Prolongation of xenograft survival using monoclonal antibody CD45RB and cyclophosphamide in rat-to-mouse kidney and heart transplant models.

Abstract

Intrigued by the finding that a monoclonal antibody (mAb) directed against the B exon of restricted CD45 (CD45RB mAb) induced renal allograft tolerance in the mouse model, we hypothesized that CD45RB mAb may prevent xenograft rejection. We explored the role of CD45RB mAb in preventing xenograft rejection in rat-to-mouse kidney and heart transplant models.
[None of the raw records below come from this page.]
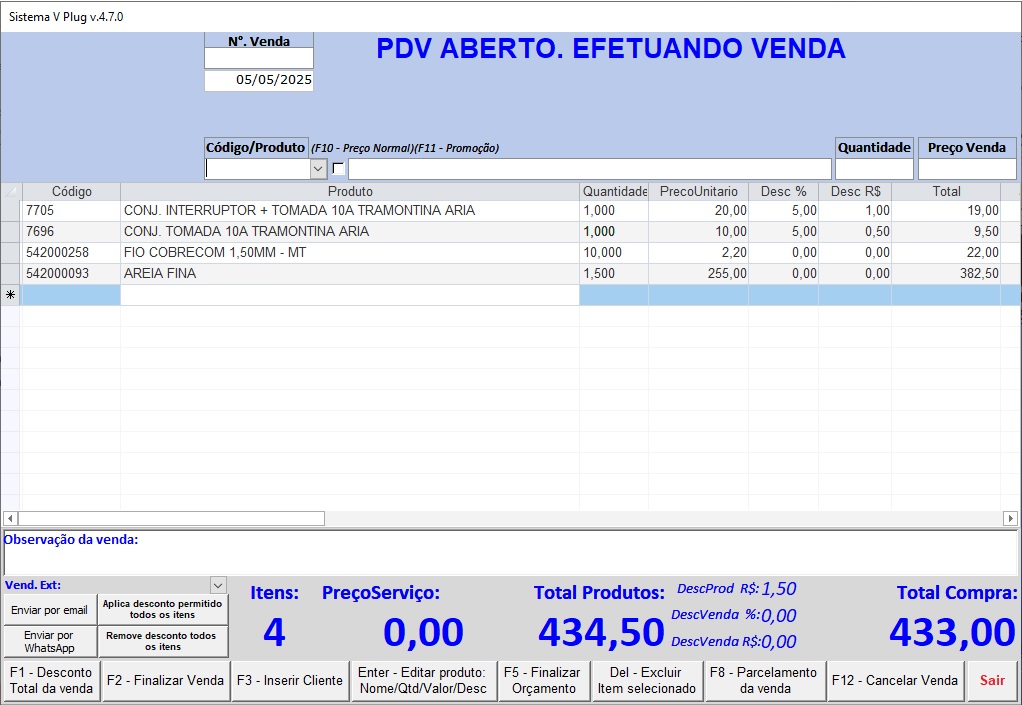Viewport: 1022px width, 705px height.
Task: Click Remove desconto todos os itens
Action: [163, 642]
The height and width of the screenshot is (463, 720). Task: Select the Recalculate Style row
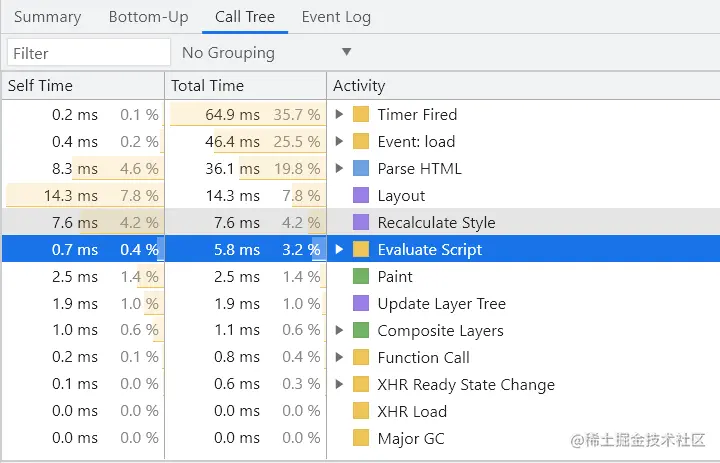point(436,222)
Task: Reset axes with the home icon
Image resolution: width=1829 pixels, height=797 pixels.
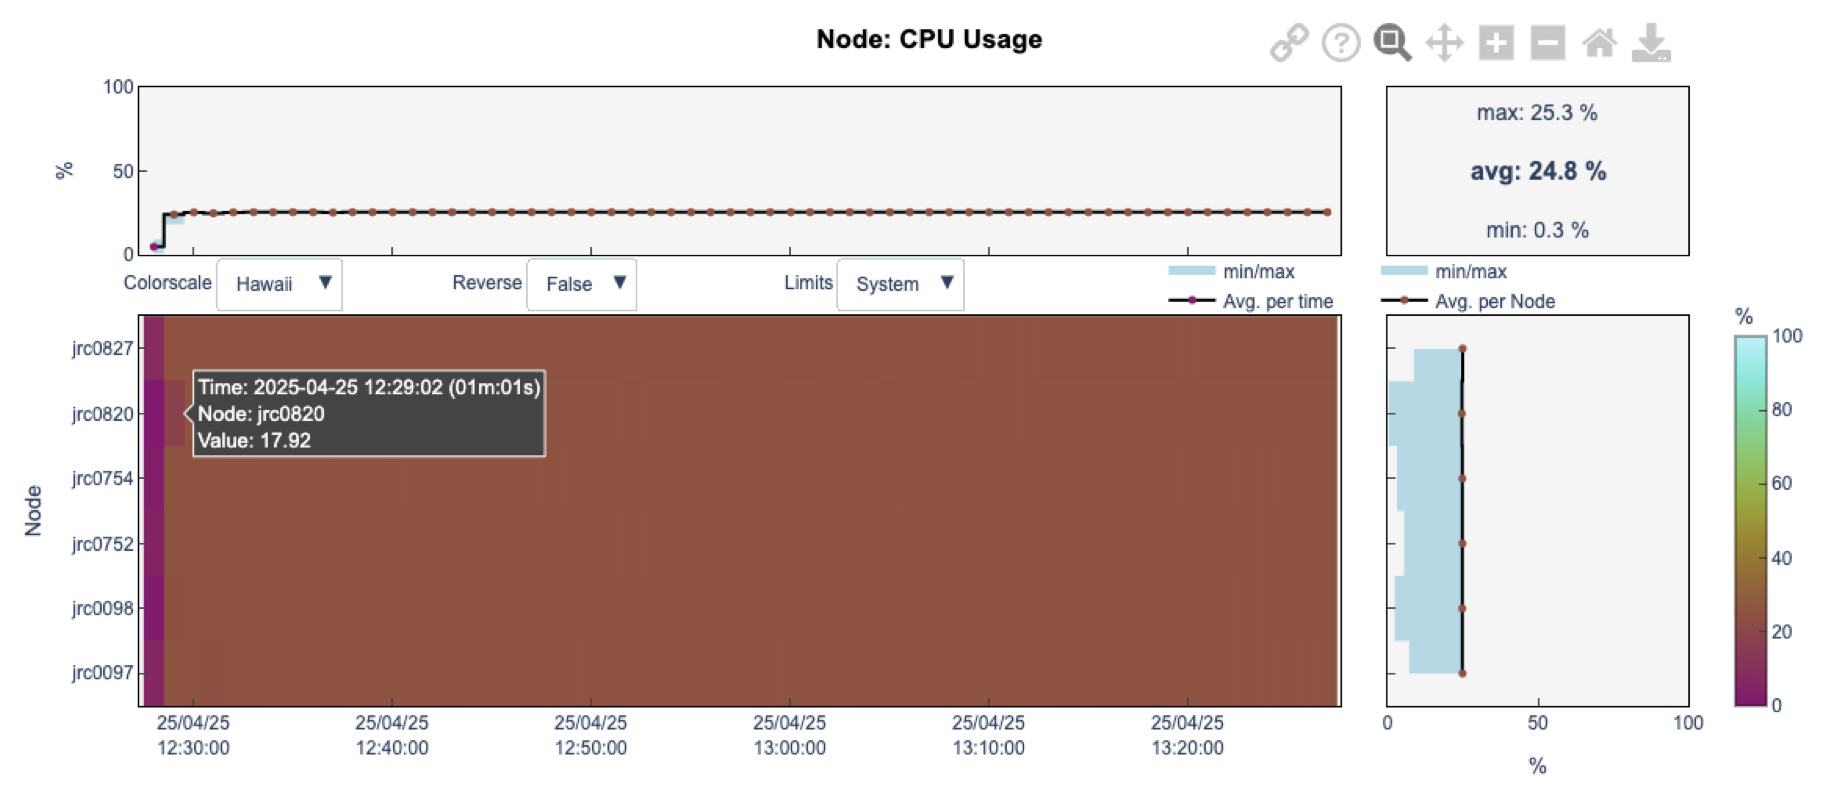Action: point(1599,43)
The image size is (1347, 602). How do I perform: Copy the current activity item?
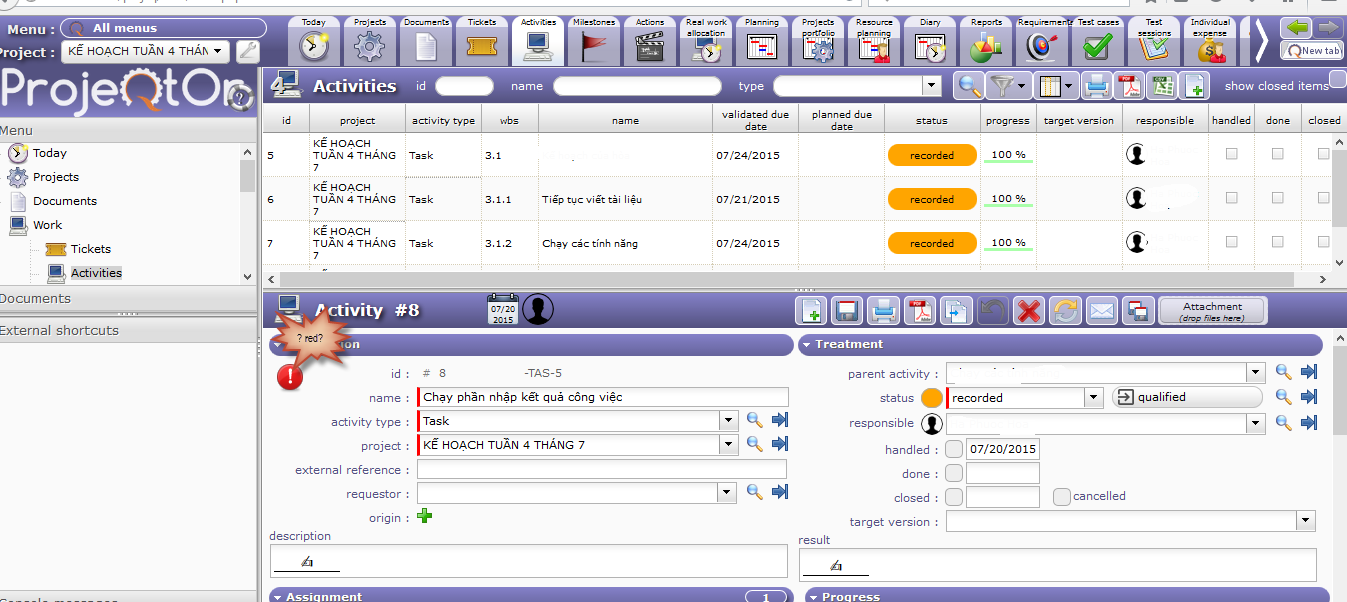coord(956,311)
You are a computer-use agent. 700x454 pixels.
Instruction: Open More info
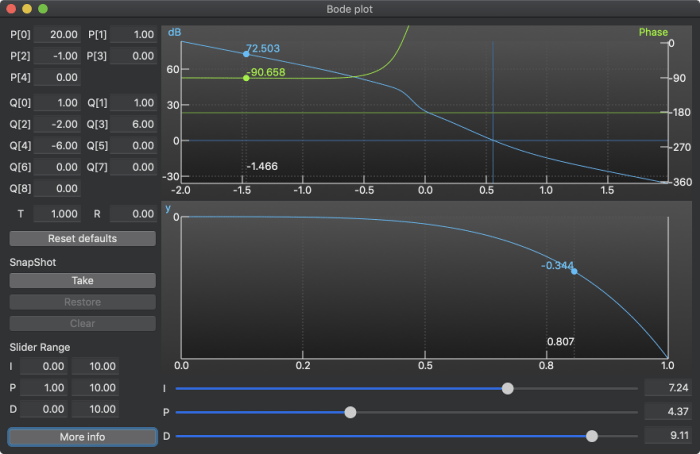(82, 437)
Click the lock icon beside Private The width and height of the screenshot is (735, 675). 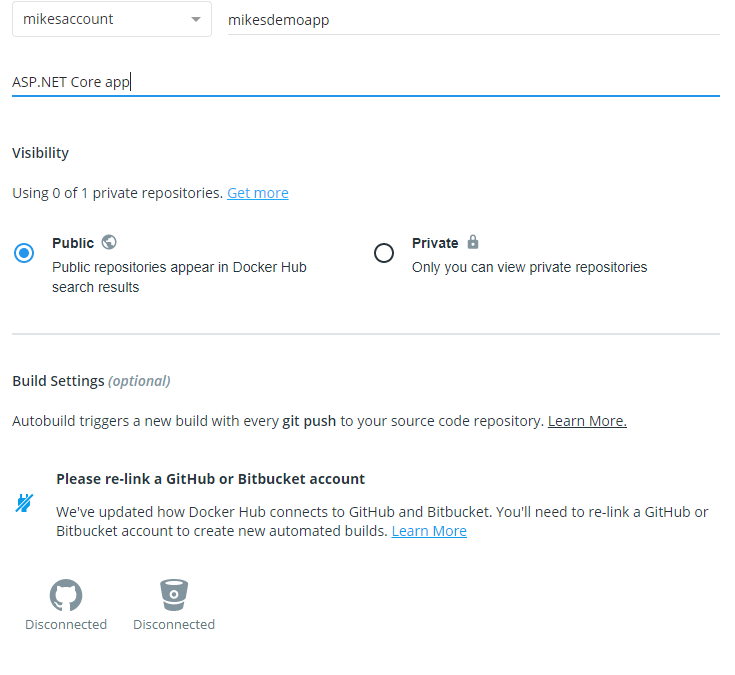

Mice with rat kidney and heart xenografts were treated with a short course of mAb, cyclosporine, cyclophosphamide, or mAb + cyclophosphamide combination therapy. Untreated heart and kidney xenografts served as controls. Untreated controls developed acute vascular and cellular rejection rapidly with a median survival time of only 6 days. Long-term kidney (median survival time = 70 days) and heart xenograft survival (median survival time = 65 days) was achieved using the combination therapy of mAb + cyclophosphamide. One-third of the kidney recipients with combination therapy survived 100 days. Immunohistochemistry and xenospecific-antibody analysis demonstrated that combination therapy remarkably reduced IgG and IgM deposition and also inhibited CD4+, CD8+, and Mac-1+ cell infiltration at early stages. This therapy, however, did not induce tolerance in this model as evoked xenoreactive antibodies and cellular responses may be the cause of late xenograft failure. A short course of CD45RB mAb combined with cyclophosphamide effectively inhibits cellular and humoral immunoresponses and remarkably prolongs xenograft survival in rat-to-mouse heart and kidney transplant models.